• TASK BRIEF
In the listing that follows, locate the line containing "Viewport: 1568px width, 559px height." and the line containing "Viewport: 1000px width, 1000px height.". Retype exactly those two lines and every line between them, and nothing more.

□ □ □

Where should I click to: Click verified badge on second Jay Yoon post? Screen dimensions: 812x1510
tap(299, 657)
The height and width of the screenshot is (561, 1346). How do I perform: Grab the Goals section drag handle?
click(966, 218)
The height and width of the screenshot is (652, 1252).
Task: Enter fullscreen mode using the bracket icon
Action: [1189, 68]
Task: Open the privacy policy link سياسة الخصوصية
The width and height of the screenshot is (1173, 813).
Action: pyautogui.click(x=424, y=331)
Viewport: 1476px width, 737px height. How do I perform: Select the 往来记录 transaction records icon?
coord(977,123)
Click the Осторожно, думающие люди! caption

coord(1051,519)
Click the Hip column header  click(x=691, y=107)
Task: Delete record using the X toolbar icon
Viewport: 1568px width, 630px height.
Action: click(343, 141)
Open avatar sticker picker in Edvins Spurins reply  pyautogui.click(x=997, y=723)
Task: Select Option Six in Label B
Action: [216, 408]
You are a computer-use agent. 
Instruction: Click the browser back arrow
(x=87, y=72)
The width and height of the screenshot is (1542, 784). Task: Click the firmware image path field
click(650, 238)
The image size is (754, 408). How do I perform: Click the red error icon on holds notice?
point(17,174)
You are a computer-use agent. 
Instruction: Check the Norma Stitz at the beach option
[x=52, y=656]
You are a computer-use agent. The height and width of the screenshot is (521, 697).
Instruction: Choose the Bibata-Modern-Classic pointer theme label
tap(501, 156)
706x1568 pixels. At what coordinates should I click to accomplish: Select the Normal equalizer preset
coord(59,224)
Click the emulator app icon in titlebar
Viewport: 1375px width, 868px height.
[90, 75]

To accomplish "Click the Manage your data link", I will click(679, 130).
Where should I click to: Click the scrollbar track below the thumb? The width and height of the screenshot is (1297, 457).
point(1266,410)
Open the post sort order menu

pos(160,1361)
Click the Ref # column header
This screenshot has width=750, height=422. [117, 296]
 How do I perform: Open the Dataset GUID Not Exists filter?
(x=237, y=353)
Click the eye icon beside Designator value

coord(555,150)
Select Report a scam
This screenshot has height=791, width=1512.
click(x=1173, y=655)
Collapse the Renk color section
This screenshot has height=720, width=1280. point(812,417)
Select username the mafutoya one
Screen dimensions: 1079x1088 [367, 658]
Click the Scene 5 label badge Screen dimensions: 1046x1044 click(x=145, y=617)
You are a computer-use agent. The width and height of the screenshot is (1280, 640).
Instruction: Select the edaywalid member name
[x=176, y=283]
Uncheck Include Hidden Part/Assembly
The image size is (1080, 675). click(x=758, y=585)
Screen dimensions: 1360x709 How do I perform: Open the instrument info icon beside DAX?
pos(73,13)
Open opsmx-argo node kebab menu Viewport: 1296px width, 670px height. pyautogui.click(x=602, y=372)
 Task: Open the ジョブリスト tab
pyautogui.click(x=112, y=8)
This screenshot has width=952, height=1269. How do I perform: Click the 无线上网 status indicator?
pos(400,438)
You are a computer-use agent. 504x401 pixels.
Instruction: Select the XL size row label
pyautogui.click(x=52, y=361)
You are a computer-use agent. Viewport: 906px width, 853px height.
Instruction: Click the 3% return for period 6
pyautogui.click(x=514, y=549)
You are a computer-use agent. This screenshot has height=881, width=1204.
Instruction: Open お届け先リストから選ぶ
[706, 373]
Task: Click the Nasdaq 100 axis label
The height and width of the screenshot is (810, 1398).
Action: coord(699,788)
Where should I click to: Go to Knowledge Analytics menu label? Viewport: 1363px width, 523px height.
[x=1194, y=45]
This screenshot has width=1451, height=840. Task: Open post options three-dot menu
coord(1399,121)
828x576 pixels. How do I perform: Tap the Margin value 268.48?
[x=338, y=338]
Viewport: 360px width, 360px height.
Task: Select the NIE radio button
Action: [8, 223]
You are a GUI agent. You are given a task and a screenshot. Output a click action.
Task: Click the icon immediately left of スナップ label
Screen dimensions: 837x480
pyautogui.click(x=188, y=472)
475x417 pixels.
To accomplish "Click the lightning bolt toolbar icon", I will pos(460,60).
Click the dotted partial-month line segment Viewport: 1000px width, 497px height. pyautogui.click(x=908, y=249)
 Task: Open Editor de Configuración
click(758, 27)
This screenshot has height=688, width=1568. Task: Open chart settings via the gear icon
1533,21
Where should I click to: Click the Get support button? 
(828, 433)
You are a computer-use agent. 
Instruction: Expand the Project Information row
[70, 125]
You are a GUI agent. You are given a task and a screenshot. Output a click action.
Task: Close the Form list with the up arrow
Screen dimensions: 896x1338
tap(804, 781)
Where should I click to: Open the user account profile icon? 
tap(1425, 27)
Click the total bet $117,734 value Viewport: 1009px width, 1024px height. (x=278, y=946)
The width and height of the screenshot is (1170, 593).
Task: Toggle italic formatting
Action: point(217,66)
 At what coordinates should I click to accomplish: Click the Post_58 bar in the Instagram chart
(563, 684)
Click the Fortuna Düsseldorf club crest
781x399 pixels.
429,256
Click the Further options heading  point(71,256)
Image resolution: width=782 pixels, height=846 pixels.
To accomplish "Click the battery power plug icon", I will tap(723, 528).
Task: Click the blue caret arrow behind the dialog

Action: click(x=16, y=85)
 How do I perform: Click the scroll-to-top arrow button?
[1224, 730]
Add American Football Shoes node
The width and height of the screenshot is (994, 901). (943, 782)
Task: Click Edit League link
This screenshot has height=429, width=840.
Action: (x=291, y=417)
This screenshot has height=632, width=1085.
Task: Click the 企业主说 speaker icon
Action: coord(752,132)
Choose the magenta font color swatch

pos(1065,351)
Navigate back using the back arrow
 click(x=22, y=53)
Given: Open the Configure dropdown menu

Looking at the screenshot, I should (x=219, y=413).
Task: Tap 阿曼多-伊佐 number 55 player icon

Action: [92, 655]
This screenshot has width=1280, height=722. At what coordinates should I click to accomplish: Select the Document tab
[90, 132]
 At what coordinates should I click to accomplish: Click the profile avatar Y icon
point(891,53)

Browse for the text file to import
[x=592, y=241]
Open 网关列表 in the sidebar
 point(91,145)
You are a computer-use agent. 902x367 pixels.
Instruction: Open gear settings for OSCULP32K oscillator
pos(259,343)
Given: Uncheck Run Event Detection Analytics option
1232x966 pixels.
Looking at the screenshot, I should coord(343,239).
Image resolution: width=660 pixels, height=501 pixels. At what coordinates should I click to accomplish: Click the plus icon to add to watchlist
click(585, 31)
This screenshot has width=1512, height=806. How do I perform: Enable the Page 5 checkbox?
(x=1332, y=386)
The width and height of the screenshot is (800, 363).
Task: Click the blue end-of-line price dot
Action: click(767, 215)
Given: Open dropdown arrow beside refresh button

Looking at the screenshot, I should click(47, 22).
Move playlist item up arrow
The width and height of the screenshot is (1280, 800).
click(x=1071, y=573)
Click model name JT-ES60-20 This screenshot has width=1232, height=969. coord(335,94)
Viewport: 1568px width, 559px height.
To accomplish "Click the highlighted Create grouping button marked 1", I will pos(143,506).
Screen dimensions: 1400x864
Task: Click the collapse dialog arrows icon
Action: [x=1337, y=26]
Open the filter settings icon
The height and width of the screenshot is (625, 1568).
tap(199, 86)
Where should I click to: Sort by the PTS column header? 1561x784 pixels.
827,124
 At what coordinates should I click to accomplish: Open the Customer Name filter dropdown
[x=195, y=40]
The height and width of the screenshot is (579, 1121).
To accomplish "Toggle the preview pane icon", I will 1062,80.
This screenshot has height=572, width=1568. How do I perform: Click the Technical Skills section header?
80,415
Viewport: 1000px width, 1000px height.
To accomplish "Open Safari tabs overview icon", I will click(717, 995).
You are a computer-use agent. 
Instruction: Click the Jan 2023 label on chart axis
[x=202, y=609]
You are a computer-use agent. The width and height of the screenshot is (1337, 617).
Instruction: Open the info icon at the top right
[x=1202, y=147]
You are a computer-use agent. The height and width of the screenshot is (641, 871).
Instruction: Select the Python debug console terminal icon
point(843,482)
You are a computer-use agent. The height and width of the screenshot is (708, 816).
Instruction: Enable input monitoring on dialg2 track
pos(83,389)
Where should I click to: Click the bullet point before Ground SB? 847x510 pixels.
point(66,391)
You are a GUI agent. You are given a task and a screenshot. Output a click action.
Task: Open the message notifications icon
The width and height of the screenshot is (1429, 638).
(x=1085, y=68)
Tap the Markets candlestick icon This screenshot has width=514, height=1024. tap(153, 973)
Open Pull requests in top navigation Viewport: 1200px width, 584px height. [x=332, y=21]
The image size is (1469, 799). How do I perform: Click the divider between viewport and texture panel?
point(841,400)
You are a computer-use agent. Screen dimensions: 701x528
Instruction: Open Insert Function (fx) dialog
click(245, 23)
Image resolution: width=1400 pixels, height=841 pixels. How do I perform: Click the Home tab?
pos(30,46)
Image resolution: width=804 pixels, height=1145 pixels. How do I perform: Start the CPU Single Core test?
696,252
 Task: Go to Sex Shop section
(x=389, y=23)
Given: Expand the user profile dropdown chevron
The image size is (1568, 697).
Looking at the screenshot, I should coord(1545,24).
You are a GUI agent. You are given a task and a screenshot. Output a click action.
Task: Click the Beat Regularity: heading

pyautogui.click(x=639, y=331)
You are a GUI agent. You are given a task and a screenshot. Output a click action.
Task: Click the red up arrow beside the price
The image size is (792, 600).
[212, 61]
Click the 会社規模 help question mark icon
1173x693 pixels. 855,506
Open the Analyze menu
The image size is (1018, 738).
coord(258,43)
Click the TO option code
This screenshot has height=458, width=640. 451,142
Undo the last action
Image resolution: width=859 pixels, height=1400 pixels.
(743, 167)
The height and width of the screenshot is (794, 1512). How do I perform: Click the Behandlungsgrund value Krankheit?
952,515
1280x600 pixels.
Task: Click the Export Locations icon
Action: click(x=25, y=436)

□ □ □

• ANSWER SECTION
Viewport: 1568px width, 559px height.
To accomplish "Click the highlighted Create grouping button marked 1", I will pos(143,506).
Screen dimensions: 1400x864
Task: Click the collapse dialog arrows icon
Action: [x=1337, y=26]
Open the filter settings icon
The height and width of the screenshot is (625, 1568).
tap(199, 86)
Where should I click to: Sort by the PTS column header? 1561x784 pixels.
827,124
 At what coordinates should I click to accomplish: Open the Customer Name filter dropdown
[x=195, y=40]
The height and width of the screenshot is (579, 1121).
To accomplish "Toggle the preview pane icon", I will 1062,80.
This screenshot has height=572, width=1568. How do I perform: Click the Technical Skills section header?
80,415
Viewport: 1000px width, 1000px height.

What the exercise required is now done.